Genetically-encoded fragment-based discovery (GE-FBD) of glycopeptide ligands with differential selectivity for antibodies related to mycobacterial infections†
Abstract
Accurate identification of tuberculosis (TB), caused by Mycobacterium tuberculosis, is important for global disease management. Point-of-care serological tests may improve TB diagnosis; however, specificities of available serodiagnostics are sub-optimal. We employed genetically encoded fragment-based discovery (GE-FBD) to select ligands for antibodies directed against the mycobacterial cell wall component lipoarabinomannan (LAM), a potent antigen. GE-FBD employed a phage displayed library of 108 heptapeptides, chemically modified with an arabinofuranosyl hexasaccharide fragment of LAM (Ara6), and the anti-LAM antibody CS-35 as a bait.
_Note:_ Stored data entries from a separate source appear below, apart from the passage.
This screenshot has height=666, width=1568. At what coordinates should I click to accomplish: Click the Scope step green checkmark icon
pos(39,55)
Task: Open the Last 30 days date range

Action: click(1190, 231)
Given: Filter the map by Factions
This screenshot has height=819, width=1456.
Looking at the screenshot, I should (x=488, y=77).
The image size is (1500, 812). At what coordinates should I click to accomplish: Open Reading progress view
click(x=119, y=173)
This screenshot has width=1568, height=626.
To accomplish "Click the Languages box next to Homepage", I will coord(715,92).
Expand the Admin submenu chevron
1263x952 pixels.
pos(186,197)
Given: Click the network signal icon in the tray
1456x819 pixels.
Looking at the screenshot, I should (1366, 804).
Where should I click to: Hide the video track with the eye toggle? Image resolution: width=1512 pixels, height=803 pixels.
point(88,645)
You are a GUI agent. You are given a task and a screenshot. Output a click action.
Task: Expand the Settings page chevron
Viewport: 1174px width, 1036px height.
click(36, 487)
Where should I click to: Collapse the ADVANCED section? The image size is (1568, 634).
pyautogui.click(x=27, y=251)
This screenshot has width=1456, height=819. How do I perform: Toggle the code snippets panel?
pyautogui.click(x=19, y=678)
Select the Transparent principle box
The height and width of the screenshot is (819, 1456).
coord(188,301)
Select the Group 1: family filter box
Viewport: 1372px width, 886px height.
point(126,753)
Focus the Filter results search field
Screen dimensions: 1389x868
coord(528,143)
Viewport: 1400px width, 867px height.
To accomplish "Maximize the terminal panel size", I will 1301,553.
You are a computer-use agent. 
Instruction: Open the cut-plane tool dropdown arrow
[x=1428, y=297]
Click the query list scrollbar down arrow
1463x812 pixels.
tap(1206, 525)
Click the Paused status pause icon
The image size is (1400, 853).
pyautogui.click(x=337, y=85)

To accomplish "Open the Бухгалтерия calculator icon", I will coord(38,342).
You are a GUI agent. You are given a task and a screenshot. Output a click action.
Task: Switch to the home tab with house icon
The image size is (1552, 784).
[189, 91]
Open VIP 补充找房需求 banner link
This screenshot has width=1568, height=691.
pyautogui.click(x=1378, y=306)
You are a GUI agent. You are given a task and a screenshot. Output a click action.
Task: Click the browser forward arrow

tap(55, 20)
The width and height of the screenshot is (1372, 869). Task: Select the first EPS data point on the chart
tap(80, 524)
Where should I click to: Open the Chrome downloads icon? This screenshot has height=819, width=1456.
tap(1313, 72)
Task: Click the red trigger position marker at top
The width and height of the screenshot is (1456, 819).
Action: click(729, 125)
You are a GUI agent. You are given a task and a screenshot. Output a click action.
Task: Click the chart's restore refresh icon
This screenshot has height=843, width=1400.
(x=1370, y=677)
The selection gave rise to glycopeptides with an enhanced affinity and selectivity for CS-35 but not for 906.4321 antibody, both of which bind to Ara6 with a comparable affinity. Multivalent assays incorporating the discovered ligands Ara6-ANSSFAP, Ara6-DAHATLR and Ara6-TTYVVNP exhibited up to 19-fold discrimination between CS-35 and 906.4321. The use of the Ara6 antigen alone failed to distinguish these antibodies. Thus, GE-FBD gives rise to ligands that differentiate monoclonal antibodies with enhanced specificity. This technology could facilitate the development of effective point-of-care serological tests for mycobacterial and other infections.